El pequeño club Sao Cristovao dio la primera oportunidad a Ronaldo "O Fenómeno". Y un cuarto de siglo después, su entrenador, Antonio Carlos Dias, sueña con descubrir la nueva estrella brasileña.

A juzgar por la deteriorada tribuna de su estadio en un humilde suburbio de Rio de Janeiro, esa ambición podría parecer exagerada.

Ronaldo fue uno de los mejores jugadores del mundo, pero la última vez que actuó en el Sao Cristovao era un adolescente, a inicios de los años 1990, y la fama del club solo ha decaído desde entonces.

"El Fenómeno nació aquí", recuerdan unas letras gigantes detrás de una de las porterías. El presente, sin embargo, es un campo irregular, una sede social que necesita urgentemente una capa de pintura y un equipo estancado en la tercera división.

Pero esto es Brasil.
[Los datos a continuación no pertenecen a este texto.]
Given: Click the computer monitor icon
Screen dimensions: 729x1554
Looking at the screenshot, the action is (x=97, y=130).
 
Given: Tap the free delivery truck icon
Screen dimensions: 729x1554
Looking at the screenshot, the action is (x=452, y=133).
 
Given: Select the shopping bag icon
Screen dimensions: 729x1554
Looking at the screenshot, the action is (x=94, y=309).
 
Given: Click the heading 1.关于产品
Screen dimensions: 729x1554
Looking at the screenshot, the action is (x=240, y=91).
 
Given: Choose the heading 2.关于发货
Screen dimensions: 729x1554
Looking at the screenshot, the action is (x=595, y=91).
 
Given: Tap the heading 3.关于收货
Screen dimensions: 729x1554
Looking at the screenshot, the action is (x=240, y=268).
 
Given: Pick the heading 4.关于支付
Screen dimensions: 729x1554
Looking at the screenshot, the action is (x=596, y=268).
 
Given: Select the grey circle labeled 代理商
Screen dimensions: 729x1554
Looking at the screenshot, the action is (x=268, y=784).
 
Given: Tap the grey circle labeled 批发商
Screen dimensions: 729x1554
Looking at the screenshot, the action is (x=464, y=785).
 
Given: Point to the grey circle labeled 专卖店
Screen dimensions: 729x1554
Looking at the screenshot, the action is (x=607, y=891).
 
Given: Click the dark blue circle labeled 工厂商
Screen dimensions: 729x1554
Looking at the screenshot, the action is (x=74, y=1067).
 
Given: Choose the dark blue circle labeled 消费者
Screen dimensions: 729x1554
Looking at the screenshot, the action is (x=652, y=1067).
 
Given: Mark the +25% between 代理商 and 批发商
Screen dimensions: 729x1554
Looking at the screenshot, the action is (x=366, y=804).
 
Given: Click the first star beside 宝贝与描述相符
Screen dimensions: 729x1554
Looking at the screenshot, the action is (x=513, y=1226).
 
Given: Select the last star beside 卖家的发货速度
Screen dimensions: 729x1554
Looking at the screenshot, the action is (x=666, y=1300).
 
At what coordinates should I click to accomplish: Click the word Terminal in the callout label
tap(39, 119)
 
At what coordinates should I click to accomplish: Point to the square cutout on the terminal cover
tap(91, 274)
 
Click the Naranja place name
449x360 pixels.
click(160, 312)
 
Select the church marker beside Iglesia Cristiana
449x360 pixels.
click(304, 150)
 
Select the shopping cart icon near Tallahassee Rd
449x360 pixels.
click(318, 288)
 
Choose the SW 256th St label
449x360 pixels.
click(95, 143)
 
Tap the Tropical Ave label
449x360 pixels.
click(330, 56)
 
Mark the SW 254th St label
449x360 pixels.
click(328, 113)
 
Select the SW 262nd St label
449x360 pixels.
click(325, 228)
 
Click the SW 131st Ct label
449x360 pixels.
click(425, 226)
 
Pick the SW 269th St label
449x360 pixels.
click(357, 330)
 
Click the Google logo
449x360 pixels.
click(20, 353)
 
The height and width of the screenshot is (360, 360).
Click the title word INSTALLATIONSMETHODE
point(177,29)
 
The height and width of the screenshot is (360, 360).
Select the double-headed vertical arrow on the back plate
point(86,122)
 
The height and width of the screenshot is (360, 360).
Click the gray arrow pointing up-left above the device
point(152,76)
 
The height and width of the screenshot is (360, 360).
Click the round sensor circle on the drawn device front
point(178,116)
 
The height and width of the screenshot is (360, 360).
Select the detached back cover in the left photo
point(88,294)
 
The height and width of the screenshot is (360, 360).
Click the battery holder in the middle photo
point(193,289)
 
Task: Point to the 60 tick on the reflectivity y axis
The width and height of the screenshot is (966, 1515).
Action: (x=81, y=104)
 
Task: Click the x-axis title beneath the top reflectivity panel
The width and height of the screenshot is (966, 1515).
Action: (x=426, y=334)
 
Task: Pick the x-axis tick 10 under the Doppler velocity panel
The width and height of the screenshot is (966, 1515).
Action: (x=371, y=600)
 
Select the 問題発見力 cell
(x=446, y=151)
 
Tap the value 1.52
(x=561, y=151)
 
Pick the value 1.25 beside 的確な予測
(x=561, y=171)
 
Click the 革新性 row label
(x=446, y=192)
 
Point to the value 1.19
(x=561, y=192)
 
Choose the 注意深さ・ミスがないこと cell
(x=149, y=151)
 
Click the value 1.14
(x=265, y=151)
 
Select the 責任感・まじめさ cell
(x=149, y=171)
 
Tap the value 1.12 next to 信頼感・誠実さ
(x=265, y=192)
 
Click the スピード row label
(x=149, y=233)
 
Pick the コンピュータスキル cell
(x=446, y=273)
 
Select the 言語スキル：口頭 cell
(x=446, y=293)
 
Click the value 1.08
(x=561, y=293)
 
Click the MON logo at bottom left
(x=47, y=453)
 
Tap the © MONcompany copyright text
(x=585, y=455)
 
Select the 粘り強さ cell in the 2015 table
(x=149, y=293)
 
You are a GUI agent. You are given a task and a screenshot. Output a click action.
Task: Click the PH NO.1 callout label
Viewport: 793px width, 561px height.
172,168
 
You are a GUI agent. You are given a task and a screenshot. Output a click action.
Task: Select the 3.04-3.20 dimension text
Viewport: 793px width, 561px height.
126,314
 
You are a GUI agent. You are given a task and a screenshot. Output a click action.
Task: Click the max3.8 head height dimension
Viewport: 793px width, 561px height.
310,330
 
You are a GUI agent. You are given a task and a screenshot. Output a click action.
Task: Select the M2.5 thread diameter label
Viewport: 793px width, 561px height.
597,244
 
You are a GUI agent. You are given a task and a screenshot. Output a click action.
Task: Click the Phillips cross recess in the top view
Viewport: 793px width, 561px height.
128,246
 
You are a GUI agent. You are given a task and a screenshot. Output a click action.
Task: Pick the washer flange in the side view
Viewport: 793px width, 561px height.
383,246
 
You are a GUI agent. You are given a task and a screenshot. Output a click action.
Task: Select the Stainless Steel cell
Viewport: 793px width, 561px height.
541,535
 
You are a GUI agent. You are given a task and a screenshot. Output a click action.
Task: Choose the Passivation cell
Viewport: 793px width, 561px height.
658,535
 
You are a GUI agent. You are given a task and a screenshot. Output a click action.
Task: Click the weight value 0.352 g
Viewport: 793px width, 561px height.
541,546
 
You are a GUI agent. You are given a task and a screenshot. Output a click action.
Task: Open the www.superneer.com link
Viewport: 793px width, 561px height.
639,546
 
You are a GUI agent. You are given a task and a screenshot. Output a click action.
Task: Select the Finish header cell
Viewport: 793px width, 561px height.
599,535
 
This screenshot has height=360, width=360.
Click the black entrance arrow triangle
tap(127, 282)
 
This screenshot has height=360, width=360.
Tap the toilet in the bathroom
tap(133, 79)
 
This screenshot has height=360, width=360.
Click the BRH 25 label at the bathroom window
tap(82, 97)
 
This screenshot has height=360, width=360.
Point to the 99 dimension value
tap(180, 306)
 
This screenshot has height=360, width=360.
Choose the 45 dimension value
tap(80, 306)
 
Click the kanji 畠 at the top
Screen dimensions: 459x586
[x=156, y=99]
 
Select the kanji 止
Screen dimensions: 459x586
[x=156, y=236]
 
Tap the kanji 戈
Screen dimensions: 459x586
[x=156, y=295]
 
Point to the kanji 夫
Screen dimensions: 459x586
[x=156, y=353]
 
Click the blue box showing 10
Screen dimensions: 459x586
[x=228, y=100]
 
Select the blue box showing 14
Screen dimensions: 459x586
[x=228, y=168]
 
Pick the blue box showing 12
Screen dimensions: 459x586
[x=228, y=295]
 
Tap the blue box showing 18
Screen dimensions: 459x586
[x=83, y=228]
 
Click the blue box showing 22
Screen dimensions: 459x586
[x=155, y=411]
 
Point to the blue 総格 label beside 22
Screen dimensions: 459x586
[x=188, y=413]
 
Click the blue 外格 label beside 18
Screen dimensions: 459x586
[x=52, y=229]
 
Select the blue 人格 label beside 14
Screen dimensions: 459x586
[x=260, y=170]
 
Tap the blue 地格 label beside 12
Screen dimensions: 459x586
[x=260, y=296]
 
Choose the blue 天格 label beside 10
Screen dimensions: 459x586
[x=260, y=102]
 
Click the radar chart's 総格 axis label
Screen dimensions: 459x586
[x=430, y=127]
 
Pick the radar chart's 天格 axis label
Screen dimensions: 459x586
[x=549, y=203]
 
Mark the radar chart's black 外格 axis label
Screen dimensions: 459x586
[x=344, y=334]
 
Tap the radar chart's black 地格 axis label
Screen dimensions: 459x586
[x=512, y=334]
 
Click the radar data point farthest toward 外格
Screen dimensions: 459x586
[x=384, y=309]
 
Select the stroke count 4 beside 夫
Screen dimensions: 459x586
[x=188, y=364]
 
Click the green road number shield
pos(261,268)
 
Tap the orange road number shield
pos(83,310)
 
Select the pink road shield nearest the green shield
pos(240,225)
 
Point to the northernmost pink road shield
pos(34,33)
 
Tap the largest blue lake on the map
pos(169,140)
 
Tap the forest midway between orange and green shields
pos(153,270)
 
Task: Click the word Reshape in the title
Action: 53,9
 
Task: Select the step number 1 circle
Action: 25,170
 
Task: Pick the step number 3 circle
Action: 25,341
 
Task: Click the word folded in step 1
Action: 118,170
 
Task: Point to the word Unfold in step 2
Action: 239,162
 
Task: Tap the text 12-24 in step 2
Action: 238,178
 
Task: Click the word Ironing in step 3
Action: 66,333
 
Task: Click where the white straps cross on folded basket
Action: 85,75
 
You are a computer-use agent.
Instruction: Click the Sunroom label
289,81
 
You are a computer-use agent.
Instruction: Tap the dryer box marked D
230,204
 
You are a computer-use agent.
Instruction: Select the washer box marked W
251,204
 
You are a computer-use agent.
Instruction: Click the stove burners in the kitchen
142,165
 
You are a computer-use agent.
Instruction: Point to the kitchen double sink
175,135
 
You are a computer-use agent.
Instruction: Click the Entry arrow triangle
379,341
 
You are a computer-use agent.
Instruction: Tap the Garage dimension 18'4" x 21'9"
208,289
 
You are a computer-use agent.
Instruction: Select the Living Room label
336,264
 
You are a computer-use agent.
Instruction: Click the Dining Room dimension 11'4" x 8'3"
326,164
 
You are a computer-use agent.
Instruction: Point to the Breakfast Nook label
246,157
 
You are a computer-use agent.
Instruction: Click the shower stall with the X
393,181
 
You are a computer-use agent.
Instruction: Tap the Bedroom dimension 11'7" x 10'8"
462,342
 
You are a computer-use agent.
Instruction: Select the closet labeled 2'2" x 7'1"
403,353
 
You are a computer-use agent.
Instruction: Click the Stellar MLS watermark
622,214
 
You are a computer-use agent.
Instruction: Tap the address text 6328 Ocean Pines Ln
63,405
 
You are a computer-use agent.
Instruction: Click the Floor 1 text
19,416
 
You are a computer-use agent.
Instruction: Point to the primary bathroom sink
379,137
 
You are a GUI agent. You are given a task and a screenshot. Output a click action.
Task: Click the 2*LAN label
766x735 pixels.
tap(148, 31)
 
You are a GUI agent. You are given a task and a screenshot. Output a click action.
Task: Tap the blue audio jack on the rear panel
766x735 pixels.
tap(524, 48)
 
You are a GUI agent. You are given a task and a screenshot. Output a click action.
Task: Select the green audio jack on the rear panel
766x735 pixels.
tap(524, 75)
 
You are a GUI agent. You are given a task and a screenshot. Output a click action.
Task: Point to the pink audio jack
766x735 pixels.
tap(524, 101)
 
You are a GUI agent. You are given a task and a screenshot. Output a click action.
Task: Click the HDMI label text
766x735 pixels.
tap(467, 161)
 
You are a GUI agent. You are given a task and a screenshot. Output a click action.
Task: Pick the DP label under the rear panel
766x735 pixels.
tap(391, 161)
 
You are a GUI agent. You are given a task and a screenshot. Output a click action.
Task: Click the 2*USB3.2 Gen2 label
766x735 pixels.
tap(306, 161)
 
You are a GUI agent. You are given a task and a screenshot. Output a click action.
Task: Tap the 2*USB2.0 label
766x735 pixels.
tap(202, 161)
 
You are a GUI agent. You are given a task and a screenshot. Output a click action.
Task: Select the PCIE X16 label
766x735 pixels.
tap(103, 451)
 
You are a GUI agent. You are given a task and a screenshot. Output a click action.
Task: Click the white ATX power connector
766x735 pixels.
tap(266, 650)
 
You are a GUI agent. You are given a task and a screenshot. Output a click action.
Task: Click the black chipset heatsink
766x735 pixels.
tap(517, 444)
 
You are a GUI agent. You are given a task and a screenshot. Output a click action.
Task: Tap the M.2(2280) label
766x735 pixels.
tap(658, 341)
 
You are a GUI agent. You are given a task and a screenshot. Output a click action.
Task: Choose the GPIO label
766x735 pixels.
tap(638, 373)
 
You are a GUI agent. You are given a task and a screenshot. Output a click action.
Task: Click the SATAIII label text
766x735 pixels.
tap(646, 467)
La tierra de Pelé, Zico, Sócrates, Kaká o Neymar, la que sueña con levantar la Copa del Mundo en julio en Rusia, y donde los sueños son posibles incluso para el modesto Sao Cristovao.

"Tenemos a muchos 'cracks' en Brasil", dice Dias, mientras observa la clase de los chicos de 12 a 14 años corriendo por la cancha con pases rápidos. "El potencial aquí no tiene fondo", asegura.

- Nacer con un don -

Como sus héroes futbolísticos, casi todos los chicos que entrenan en el Sao Cristovao viven en favelas, los barrios pobres y violentos de Rio donde el deporte es una de las pocas vías de escape.

"Algunos se pierden por las compañías en sus comunidades y por el tráfico y el dinero fácil", reconoce Dias.

Muchos llegan al entrenamiento casi sin haber comido, pero el club los acoge y cuida, "intentando pescar a aquellos que tienen condiciones de llegar".

El propio Ronaldo, que marcó 62 goles en competiciones internacionales, ganó dos Copas de Mundo y jugó en el PSV Eindhoven, Barcelona, Inter de Milán, Real Madrid y el AC Milan, nació en una familia pobre de Rio.

Los chicos que hoy corren por la cancha del Sao Cristovao lo adoran.

"Me gustaría ser como Neymar o Ronaldo, llegar a la 'Seleçao'", dice Mauricio Almeida, de 15 años, vestido con la camiseta del club que dice "Fábrica del Fenómeno".

El entrenador del equipo de jóvenes, Renato Campos, de 56 años, se acuerda muy bien del joven Ronaldo con su sonrisa de dientes espaciados, pero admite que era difícil vaticinarle semejante porvenir. "No hubiéramos podido decir que se convertiría en el mejor jugador del mundo".

El entrenador observa con atención a un habilidoso muchacho bajito, a quien ningún defensor consigue quitarle la pelota. Su altura "prácticamente lo inhabilita" para el mercado internacional, "aunque en Brasil podrá irle bien", comenta Renato Campos.

"Puedes ver la diferencia en la calidad con la que patean, con la que se pasan el balón, en su determinación", subraya, al referirse al grupo. "Algunos lo aprenden, otros ya nacen con eso".

- ¿Qué significa el fútbol? "Todo" -

Los genios del balompié parecen brotar por generación espontánea en Brasil. Pero al igual que muchas otras cosas, en el mayor país latinoamericano este deporte sufre por la falta de dinero y la corrupción.

Sao Cristovao, que era uno de los mejores clubes de Rio a comienzos del siglo XX, es un ejemplo perfecto de eso.

Su sala de trofeos es una cueva de Aladino con relucientes copas de plata y oro que remiten al fútbol del pasado.

La languideciente conexión de Ronaldo con el club es aún más dramática: una fotografía gastada pegada en la pizarra de novedades tomada la última vez que lo visitó: enero del 2014.

Dias dice que a Sao Cristovao lo arruinaron años de problemas financieros y malas decisiones y no la falta de talentos. Esas mismas "oscuras" prácticas por las cuales Ronaldo habría preferido mantener distancia con el club de su niñez.

Pero Dias, de 49 años, cree que el club puede recuperar "su gloria pasada" y demostrar a los inversores, y quizá hasta a Ronaldo, que ahora está "libre de corrupción".

Exjugador profesional en Brasil y Portugal, Dias tomó el control de Sao Cristovao hace apenas tres meses. Aportó dinero de su propio bolsillo, renovó personal, compró equipamientos nuevos y aspira a ascender a la segunda división, parte de un sueño que incluye llegar a primera en 2020.

"A veces mi familia dice que estoy loco", explica sonriendo. Pero "amo a este club y amo al fútbol".

Ese mismo espíritu emana de la respuesta del joven Jorge Gabriel, que entrena en el golpeado Sao Cristovao, cuando le preguntan qué significa el fútbol para él: "Básicamente todo".